Working For A Nuclear Free City – Working For A Nuclear Free City

(Melodic) UK release date: 18 September 2006


Working For A Nuclear Free City - Working For A Nuclear Free City Rubbery rhythms, Manc associations, psychedelic vocals loping around the mix… No, this isn’t King Monkey Ian Brown himself, but young protégés Working For A Nuclear Free City shaking a banana or two.

And Working For A Nuclear Free City don’t go by the catchiest or inviting of band names – they’re right up there with Virgin Prunes and Dumpy’s Rusty Nuts. Shame then that the music is a lot more engaging than their choice of moniker (nicked by the way from a sign by Manchester council).

The only working here seems to be a distillation of all things baggy and murky from their local history. The influence of the ’70s Krautrock kings of baggy Can looms large in the tight spiralling rhythms, hushed vocals and heady psychedelia that fuelled both the Happy Mondays and the Stone Roses and still serves to give those other monkeys Kasabian a career.
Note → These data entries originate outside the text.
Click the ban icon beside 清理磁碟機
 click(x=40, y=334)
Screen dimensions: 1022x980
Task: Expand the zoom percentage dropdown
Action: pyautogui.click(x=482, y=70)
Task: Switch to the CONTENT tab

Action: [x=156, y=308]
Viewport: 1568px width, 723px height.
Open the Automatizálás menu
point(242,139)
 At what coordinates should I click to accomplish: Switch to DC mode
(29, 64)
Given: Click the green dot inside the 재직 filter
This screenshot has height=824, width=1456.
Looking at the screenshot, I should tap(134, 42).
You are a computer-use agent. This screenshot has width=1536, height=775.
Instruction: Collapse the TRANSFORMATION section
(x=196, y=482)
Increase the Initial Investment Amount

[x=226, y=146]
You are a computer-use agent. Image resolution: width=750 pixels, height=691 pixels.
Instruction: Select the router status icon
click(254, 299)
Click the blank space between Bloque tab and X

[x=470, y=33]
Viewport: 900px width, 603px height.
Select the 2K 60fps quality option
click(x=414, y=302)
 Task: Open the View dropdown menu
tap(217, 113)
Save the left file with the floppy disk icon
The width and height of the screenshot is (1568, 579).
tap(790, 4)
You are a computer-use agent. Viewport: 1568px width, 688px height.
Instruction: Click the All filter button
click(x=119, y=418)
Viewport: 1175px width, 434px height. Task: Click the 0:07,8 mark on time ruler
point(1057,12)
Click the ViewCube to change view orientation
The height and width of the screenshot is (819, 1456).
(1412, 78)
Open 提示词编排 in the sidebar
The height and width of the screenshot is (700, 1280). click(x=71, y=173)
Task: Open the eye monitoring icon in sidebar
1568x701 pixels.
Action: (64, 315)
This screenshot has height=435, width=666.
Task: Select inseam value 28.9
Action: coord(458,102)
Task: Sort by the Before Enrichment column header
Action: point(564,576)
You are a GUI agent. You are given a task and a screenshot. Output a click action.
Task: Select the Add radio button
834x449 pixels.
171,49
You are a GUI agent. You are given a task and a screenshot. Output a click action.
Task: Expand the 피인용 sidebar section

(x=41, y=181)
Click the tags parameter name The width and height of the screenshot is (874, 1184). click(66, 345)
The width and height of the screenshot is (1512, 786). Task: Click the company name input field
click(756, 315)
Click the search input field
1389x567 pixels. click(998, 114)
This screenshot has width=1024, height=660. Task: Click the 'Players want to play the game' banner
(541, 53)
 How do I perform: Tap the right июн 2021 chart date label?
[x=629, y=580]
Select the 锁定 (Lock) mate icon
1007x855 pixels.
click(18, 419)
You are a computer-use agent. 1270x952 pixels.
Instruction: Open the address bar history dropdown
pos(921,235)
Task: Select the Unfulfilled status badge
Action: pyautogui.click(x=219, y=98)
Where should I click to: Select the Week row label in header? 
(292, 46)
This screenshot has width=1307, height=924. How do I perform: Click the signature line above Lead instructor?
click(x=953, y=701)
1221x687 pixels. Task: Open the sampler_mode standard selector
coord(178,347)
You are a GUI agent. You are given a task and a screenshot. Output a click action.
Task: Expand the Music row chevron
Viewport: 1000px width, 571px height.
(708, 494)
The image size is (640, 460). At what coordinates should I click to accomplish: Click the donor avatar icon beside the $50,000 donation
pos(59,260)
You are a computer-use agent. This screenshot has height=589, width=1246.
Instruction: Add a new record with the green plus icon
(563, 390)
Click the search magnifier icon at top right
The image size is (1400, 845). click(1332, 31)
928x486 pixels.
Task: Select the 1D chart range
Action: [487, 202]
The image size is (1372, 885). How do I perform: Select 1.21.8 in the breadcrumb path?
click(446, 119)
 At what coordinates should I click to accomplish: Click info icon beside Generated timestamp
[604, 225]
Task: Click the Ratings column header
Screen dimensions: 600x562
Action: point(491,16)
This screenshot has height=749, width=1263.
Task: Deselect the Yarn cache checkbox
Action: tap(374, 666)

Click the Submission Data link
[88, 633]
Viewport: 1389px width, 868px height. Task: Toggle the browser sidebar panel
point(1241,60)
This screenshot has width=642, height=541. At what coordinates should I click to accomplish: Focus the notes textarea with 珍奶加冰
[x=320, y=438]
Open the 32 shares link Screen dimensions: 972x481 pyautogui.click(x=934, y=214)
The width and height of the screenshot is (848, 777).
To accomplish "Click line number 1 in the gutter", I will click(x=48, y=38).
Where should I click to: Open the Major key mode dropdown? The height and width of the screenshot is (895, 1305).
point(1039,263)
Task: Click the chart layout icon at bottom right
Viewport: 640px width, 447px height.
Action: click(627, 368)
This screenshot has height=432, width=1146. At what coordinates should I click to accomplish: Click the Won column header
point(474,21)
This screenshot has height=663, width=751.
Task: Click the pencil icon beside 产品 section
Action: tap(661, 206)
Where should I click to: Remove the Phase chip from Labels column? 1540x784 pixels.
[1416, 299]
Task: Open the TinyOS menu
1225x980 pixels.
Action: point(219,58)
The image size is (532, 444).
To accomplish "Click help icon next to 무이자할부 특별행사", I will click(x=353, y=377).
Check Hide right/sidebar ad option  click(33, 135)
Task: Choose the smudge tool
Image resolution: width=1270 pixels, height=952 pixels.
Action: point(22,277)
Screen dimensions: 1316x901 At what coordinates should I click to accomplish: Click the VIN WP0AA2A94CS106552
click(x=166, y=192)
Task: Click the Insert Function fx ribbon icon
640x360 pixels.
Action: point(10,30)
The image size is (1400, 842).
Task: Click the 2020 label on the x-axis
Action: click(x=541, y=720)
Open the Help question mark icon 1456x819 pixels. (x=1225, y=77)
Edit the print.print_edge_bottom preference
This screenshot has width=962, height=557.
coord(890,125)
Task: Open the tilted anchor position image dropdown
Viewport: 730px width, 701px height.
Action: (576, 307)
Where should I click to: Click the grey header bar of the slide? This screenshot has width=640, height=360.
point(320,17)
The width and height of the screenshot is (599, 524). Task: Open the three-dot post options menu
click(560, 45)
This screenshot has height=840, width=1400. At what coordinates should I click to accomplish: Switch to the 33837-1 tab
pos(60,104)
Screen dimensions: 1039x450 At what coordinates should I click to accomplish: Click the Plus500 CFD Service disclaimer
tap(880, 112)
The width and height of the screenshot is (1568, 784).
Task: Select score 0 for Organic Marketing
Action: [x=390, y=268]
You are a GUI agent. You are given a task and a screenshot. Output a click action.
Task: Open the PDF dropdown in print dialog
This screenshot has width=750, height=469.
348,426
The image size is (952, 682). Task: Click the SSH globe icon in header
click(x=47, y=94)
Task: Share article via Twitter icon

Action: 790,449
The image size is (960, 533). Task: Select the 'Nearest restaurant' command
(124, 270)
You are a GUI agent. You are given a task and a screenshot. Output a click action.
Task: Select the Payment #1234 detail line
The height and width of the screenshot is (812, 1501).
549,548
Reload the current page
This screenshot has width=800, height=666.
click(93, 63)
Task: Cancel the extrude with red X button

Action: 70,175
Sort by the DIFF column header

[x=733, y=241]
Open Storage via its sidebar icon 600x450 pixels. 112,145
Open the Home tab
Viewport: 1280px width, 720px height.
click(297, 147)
How to re-invent the wheel then, or more unfavourably, polish a turd?

Well, comparisons to Spiritualized, The Chemical Brothers and Sigur Rós all make a certain kind of sense when encountering the experimental ‘techno played on guitars’ boast. It’s an album full of contrasts from short little ambient pieces that remind of The Album Leaf (Pixelated Birds) to full on prog-tronica workouts that could be Spiritualized playing with The Chemical Brothers in a dingy Manchester nightclub dancing like a monkey (as on the eastern-tinged Forever).

Troubled Son, an itchy menace of shuffling bass beast, gets its muttering paranoid groove on but almost swamps itself in its own mystery. Dead Fingers Talking has been copying The Happy Mondays’ Loose Fit for homework with its snaking bass ‘n’ bleep riff and yes, guitars made to sound like techno. These two set a blistering pace that grabs but doesn’t necessarily inspire.

Once you get past the strutting bombast, the gentler colours are given a chance to shine through like the slight but sublime rainy day psychedelia of England, while Over is like The Beta Band as it blossoms into a frenetic guitar climax. Quiet Place could almost be a ballad with its warm widescreen washes. Innocence sounds like a prime cut of ’60s funk with added strangeness. Home is like a bedroom demo. By the time you get to the woozy string-laden sway of final track The Tree you feel like you have been on a bit of a journey, albeit a familiar one with a few unexpected stops.

Musically they could burst out of the stratosphere, but lyrically and vocally they remain club-footed, dragging a tired old drone around in an attempt to be ‘deep’. A bit more emotion and personality would make this truly their own sound. As it is it’s like a pick’n’mix from the baggy bargain basement.